= Charles Gray (judge) =

British judge (1942–2022)

Sir Charles Antony St John Gray, QC (6 July 1942 – 3 March 2022) was a British barrister and judge, who specialised in intellectual property, copyright, privacy and defamation cases. As a judge, he presided over the trial of David Irving's libel lawsuit against Professor Deborah Lipstadt and Penguin Books over claims that Irving was a Holocaust denier; Gray delivered a 349-page-long judgment against Irving.

==Life and career==
Gray was born at Middlesex Hospital in Fitzrovia, London, England on 6 July 1942. He attended Trinity College, Oxford, earning a bachelor's degree in 1961. He was called to the bar by Lincoln's Inn and began his practice in 1967. Cases he tried include Crossman Diaries, Saatchi v Saatchi & Saatchi, Elton John v MGN, Aldington v Tolstoy, Aitken v Granada and Guardian.
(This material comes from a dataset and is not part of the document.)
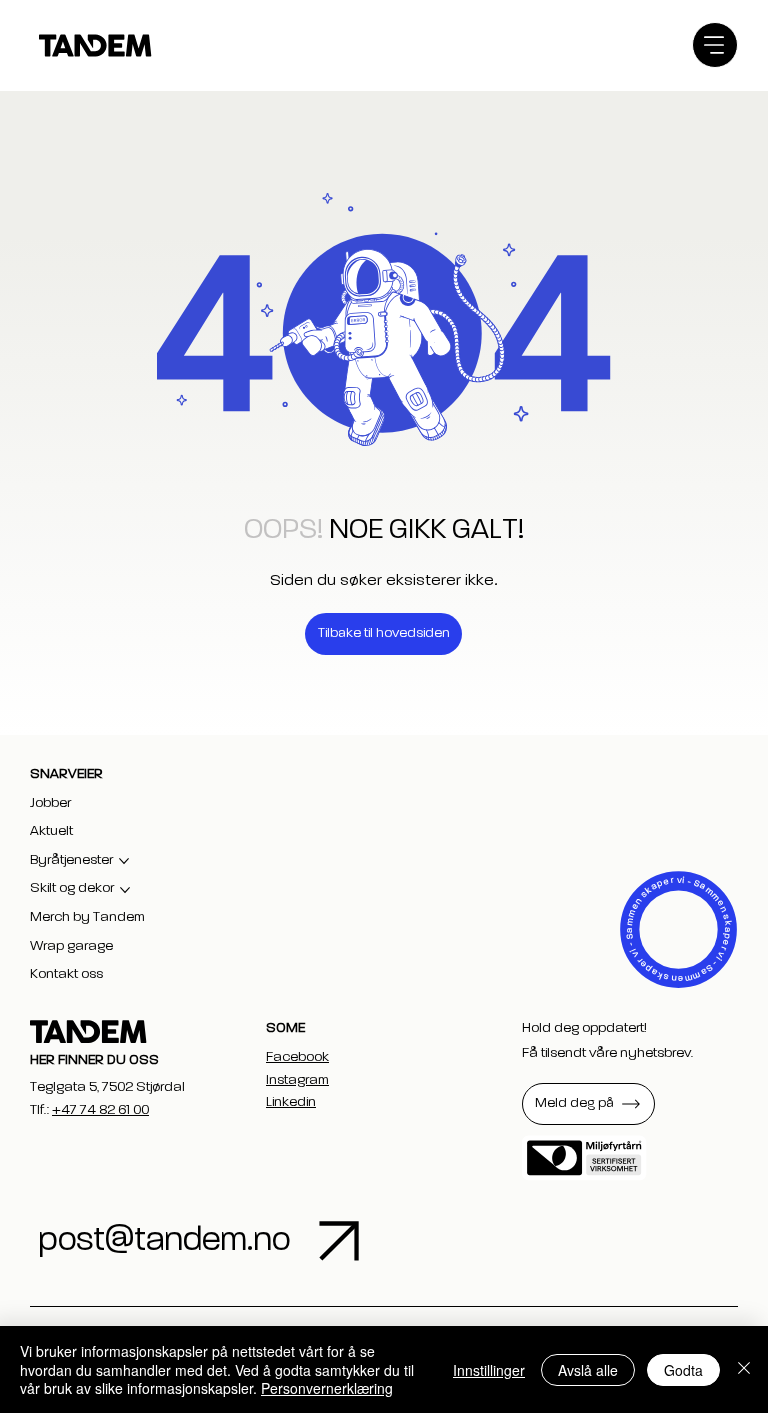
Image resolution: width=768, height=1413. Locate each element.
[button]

He took silk in 1984 as a Queen's Counsel and was elected a bencher in 1993.

He retired in 2008 although occasionally presided over the Queen's Bench until 2011. He served as an adjudicator in lawsuits against News Group Newspapers brought by people whose phones were hacked by the group. He was a Commissioner in the High Court of Jersey.

Gray was knighted by the Queen in December 1998. He died at a care home in Hindhead, Surrey on 3 March 2022, aged 79. Gray suffered from dementia in the later years of his life.

He was portrayed by actor Alex Jennings in Denial, the 2016 film based on the Irving v Penguin Books Ltd and Lipstadt case.